RECORD SET:
------------------------------------

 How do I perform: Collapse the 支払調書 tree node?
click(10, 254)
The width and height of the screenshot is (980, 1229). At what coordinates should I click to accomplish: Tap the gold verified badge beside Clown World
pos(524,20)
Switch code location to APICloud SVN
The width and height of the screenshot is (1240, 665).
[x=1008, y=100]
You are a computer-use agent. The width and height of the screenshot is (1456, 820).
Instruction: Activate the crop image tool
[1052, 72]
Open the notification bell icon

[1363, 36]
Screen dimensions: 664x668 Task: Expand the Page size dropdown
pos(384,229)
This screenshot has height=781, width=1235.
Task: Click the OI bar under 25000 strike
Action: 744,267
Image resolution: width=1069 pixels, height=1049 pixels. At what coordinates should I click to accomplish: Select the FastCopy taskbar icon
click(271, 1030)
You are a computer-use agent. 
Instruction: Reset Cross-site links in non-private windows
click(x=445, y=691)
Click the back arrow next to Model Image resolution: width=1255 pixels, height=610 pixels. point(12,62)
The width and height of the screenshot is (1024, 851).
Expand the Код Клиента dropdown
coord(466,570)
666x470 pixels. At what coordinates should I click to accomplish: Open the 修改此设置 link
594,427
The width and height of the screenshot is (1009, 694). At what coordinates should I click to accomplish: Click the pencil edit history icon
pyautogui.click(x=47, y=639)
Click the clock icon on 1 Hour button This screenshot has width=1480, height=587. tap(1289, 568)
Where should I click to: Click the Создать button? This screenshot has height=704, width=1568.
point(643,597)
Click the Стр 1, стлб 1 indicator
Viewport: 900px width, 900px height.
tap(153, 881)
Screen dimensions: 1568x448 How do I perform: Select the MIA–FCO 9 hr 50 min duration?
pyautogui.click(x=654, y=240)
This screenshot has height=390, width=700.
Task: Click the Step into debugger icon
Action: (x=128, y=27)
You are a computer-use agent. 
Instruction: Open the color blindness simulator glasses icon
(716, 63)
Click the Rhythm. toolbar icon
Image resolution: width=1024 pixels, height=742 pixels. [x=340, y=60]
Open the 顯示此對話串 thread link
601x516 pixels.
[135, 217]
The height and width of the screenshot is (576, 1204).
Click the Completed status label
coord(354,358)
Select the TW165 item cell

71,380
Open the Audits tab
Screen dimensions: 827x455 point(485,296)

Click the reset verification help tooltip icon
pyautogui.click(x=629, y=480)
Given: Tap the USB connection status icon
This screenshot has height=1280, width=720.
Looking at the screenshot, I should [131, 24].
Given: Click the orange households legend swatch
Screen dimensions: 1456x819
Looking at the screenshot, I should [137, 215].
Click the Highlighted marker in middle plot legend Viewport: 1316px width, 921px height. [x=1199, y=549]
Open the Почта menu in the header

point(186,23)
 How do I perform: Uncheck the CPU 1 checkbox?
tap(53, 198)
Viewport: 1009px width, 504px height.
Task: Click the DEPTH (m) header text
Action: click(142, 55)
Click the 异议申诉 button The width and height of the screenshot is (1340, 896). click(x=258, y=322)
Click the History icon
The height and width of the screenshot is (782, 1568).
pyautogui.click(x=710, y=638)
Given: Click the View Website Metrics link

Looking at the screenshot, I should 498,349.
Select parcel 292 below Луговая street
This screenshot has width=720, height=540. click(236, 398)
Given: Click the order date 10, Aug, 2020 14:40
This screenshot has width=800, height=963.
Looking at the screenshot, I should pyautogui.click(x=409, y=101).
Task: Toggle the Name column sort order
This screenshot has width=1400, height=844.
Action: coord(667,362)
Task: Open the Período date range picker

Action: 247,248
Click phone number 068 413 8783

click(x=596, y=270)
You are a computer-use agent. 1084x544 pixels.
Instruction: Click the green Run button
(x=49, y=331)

------------------------------------

Going through the entries, return every line holding the word "computer".

You are a computer-use agent. The width and height of the screenshot is (1456, 820).
You are a computer-use agent. 
You are a computer-use agent. 
You are a computer-use agent. 1084x544 pixels.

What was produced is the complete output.